Birleşmiş Milletlerin kararı ile 3 Aralık “Uluslararası Engelliler Günü” olarak kabul edilmiştir. Bu karar, 1993 yılı Mart ayında Birleşmiş Milletler İnsan Hakları Komisyonunun 1993/29 sayılı bildirisi ile 3 Aralık Gününün tüm dünyada engellilerin topluma kazandırılması ve haklarının “tam ve diğer insanlara eşit ölçüde” sağlanması amacı için çalışılması gereken bir gün olarak tüm dünyaya duyurulmuştur.

Dünya Sağlık Örgütü’nün güncel verilerine göre dünya nüfusunun yaklaşık yüzde 16’sını engelli bireyler oluşturmaktadır. Türkiye nüfusunun ise % 12,29’unun en az bir engeli bulunmaktadır.

Engelleler günü tüm dünyada olduğu gibi Eskişehir’ de de  etkinlikler yakılacak engelliler ile  ilgili sorunlar, özellikle de eğitimleri ile ilgili konular gündemi  gelecektir.

Milli Eğitim Müdürlüğü,  Özel Eğitim ve Rehberlik Şube Müdürü Sayın Mutlu  CANTAŞ’ a göre, engellilik, birçok nedene bağlı olarak ortaya çıkabilir. Engellilik, kalıtımsal olabilir; doğum esnasında olabilir, ya da doğum sonrasında gerçekleşebilir.
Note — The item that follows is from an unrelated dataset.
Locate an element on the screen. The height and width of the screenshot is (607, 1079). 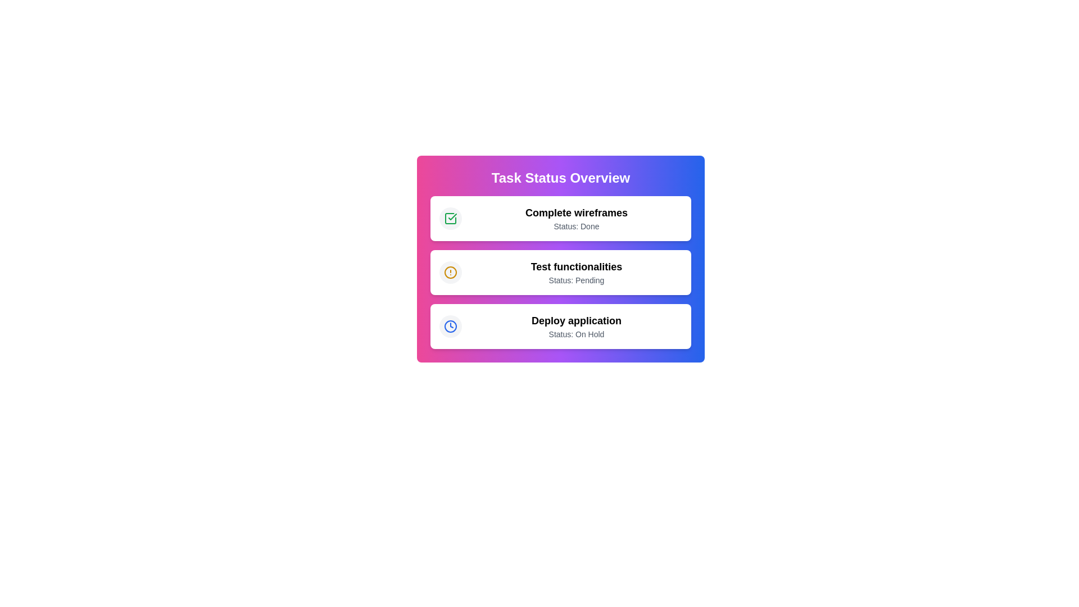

Engellilerin topluma kazandırılması ve istihdamı, iyi bir eğitimle mümkündür.

Ayrıca her özürlü insanımızın da bağımsız olmak, kendi kendine yeterli olmak, toplum içinde, üretken ve saygın bir kişi olarak yaşamak,  hakkıdır. Özürlülere, acımak yerine onları eğitmek, istihdam etmek, iş ve güç sahibi yaparak, üretici hale getirmek gerekir.                       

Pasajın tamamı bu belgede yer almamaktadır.